If you’re a client of any other brokerage, it makes sense to use ETFs to build the Complete Couch Potato portfolio. But with TD Waterhouse you have the unique opportunity to combine the e-Series mutual funds and ETFs in the same account. For five-figure portfolios (and perhaps even much larger accounts) a hybrid approach is likely to make more sense than using all ETFs.
The Complete Couch Potato has three asset classes that are absent in the Global Couch Potato: real estate, real-return bonds, and emerging markets. There are no e-Series funds for these asset classes, nor are there low-cost index funds from other providers. But that doesn’t mean you can’t create a hybrid portfolio of e-Series funds and ETFs.
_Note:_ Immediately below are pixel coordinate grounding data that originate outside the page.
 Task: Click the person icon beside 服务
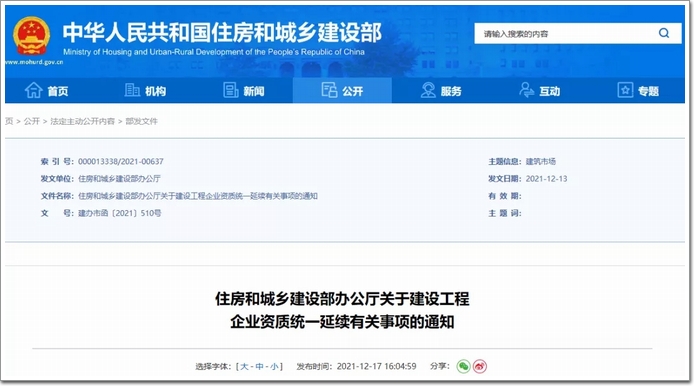[x=428, y=90]
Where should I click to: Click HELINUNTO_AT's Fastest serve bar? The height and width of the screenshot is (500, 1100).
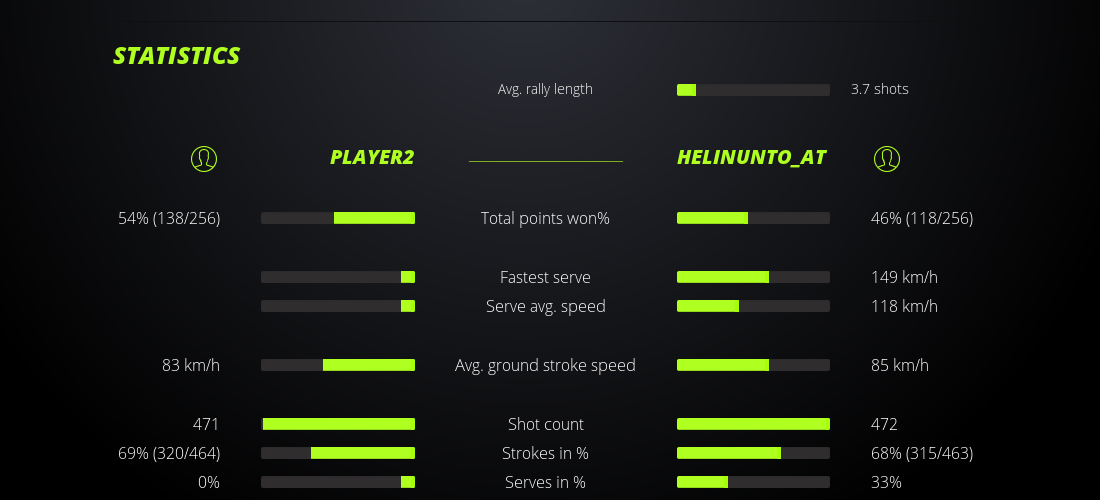(x=753, y=277)

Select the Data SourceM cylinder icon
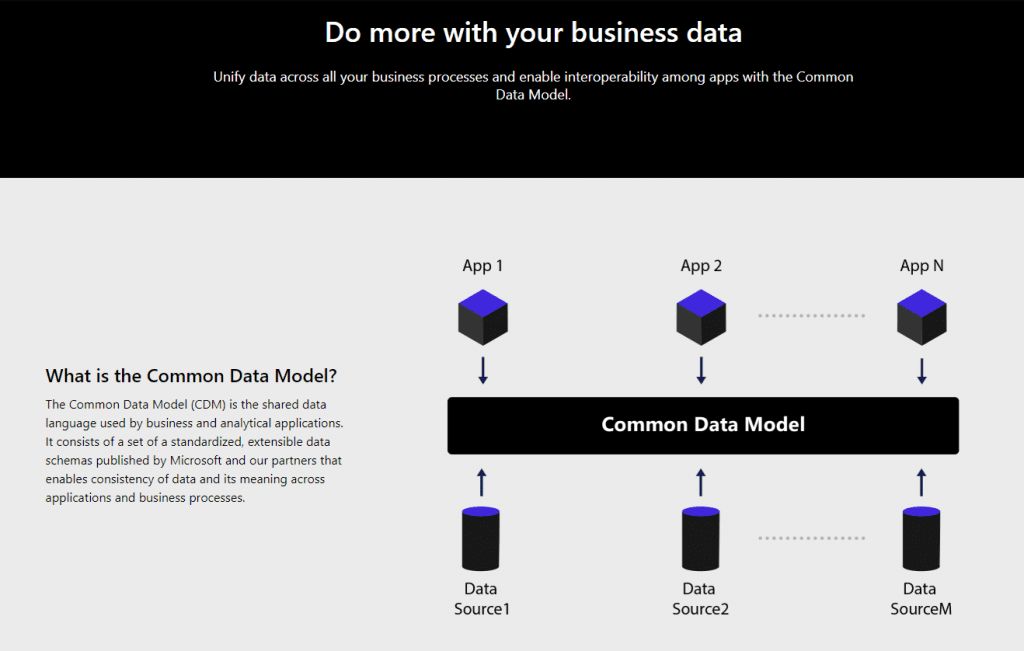tap(921, 538)
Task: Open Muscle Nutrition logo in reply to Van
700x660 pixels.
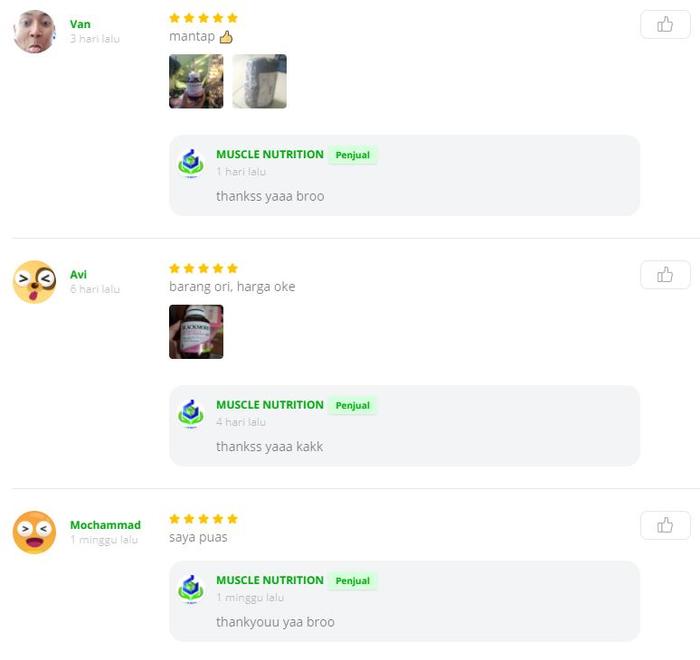Action: click(x=191, y=163)
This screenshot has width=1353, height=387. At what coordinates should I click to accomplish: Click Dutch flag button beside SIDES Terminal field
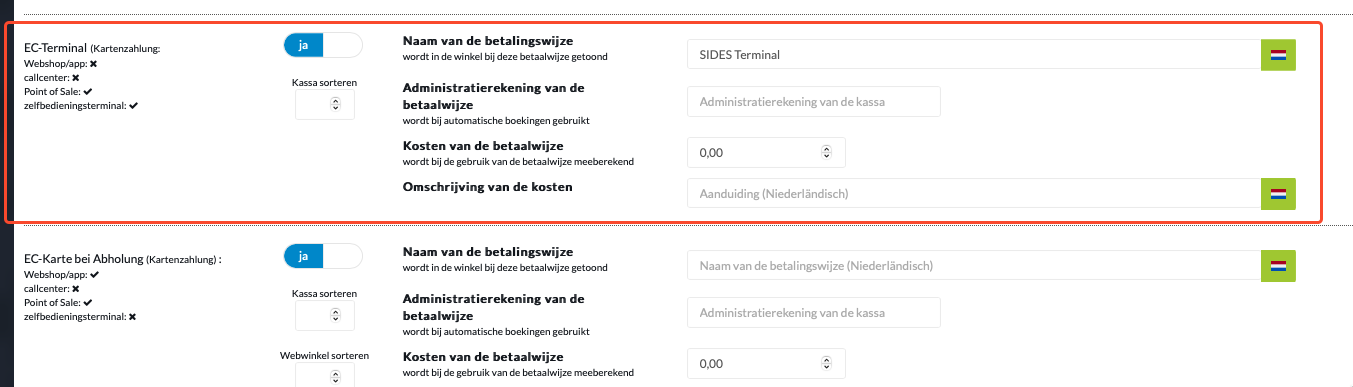tap(1278, 54)
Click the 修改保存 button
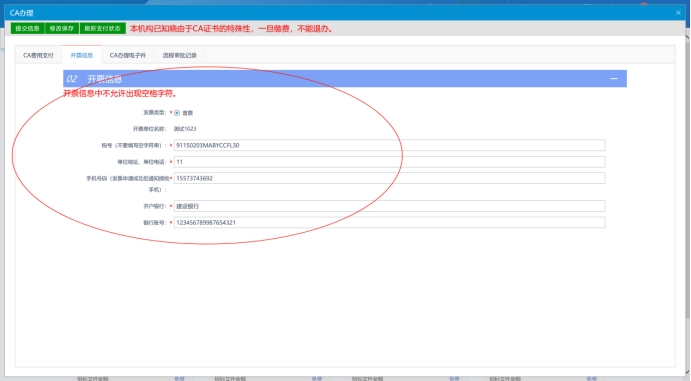This screenshot has width=691, height=381. [x=62, y=28]
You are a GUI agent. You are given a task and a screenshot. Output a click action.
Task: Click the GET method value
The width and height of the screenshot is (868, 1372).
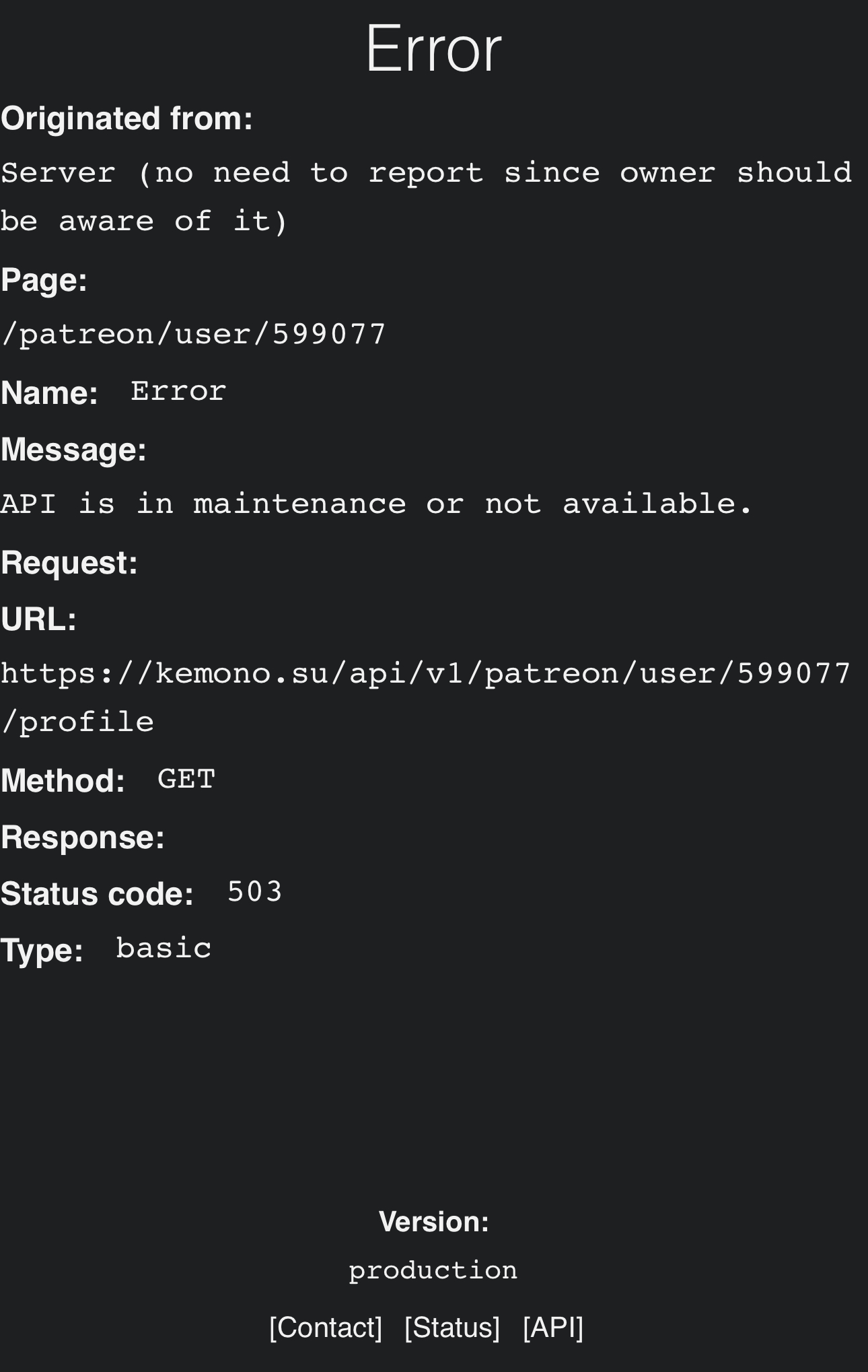186,779
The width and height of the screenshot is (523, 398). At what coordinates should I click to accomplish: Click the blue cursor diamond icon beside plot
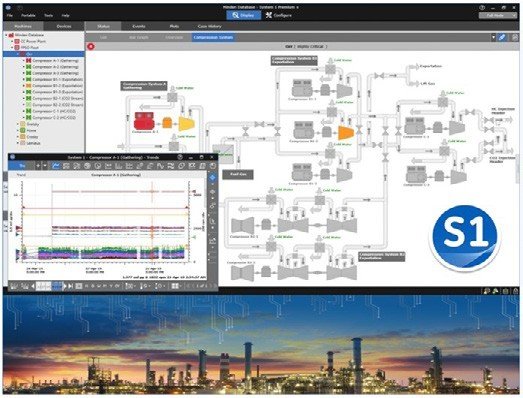212,178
It would look something like this:
Fund name (ticker)
TD Canadian Index – e (TDB900)
TD US Index – e (TDB902)
TD International Index – e (TDB911)
Emerging markets equity
Vanguard MSCI Emerging Markets (VEE)
BMO Equal Weight REITs (ZRE)
Real return bonds
iShares DEX Real Return Bond (XRB)
TD Canadian Bond Index – e (TDB909)
A few words of explanation.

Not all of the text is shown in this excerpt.